Superfluid helium-3 under regular confinement
Dr Lev Levitin (Royal Holloway University of London)
Superfluid phases of helium-3 are spectacular materials manifesting many types of broken symmetries and topological order, owing to the internal degrees of freedom of the spin-triplet p-wave Cooper pairs. Under confinement the surface pair-breaking has strong influence on the phase diagram and the properties of the superfluid phases.

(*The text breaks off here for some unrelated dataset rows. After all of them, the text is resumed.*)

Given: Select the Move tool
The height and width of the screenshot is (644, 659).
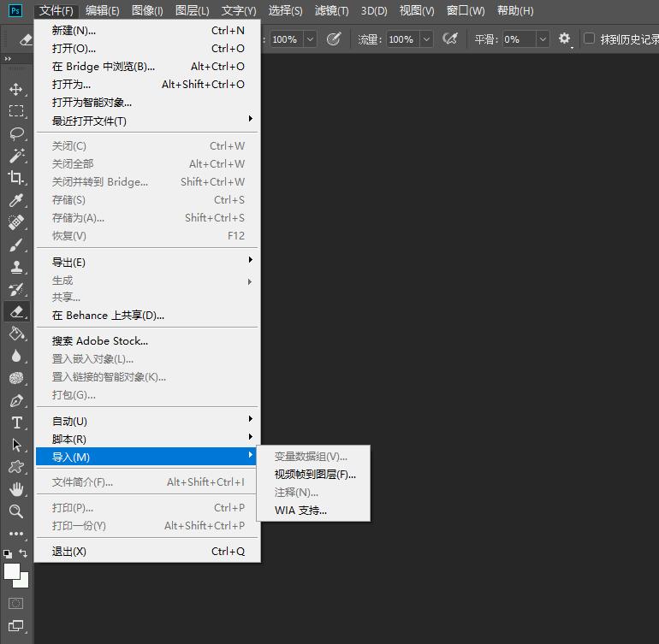Looking at the screenshot, I should (x=15, y=89).
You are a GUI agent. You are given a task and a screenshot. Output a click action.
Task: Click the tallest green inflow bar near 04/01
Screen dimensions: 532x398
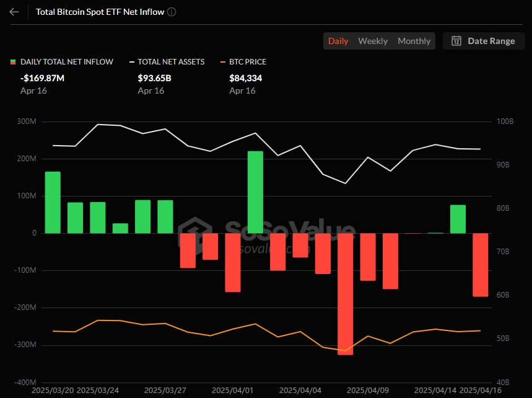tap(255, 192)
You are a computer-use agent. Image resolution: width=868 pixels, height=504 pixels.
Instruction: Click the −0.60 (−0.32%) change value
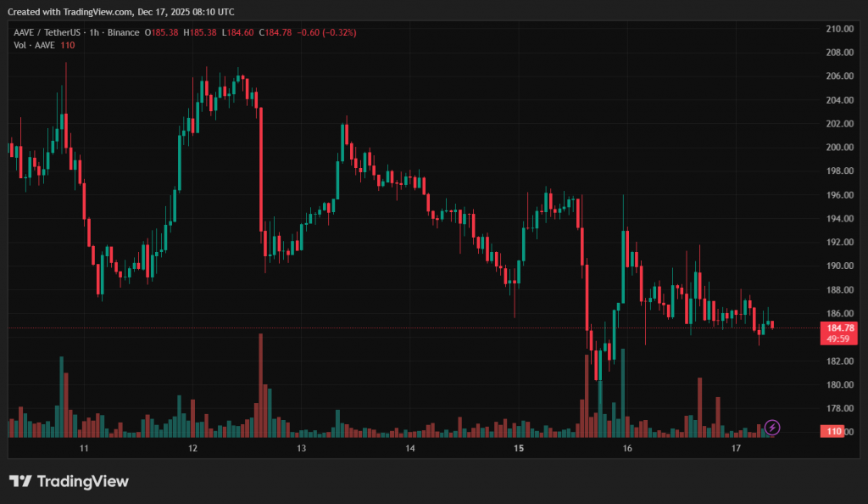(326, 32)
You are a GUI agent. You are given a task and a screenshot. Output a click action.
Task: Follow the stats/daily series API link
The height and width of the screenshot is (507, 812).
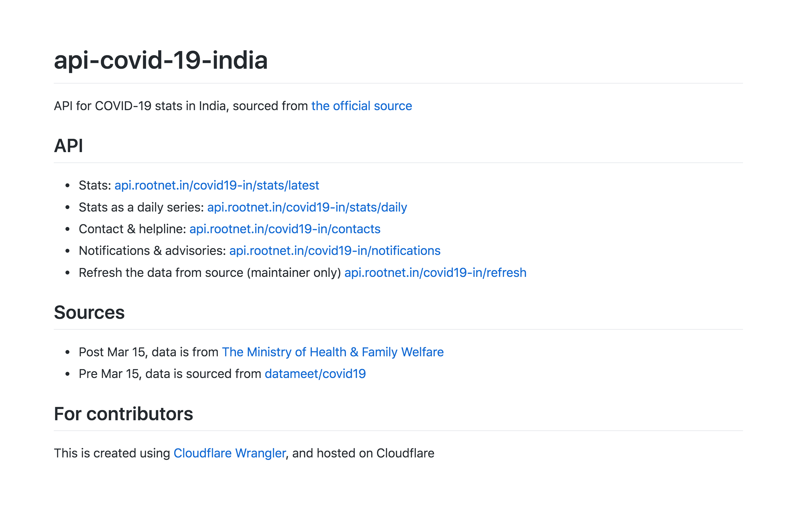(307, 207)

I will present the experimental studies of helium-3 confined in nanofabricated cavities with slab geometry of thickness 0.2-1 micron, comparable to the size of Cooper pairs. Our ultra-sensitive techniques include SQUID NMR and torsional oscillator mass transport measurements. The recent results include a demonstration of tuning pair-breaking by coating cavity walls with precisely controlled amounts of helium-4, and evidence for a spatially-modulated phase, related to the long sought-after Fulde-Ferrell-Larkin-Ovchinnikov state in superconductors. While most our results are in good agreement with the p-wave BCS theory, we find that the relative stability of different superfluid phases is extremely sensitive to the strong coupling effects.
This work opens the prospect of studying the contribution of Andreev surface-and edge-bound states to the thermal transport under confinement, and search for new superfluid phases approaching the 2D limit.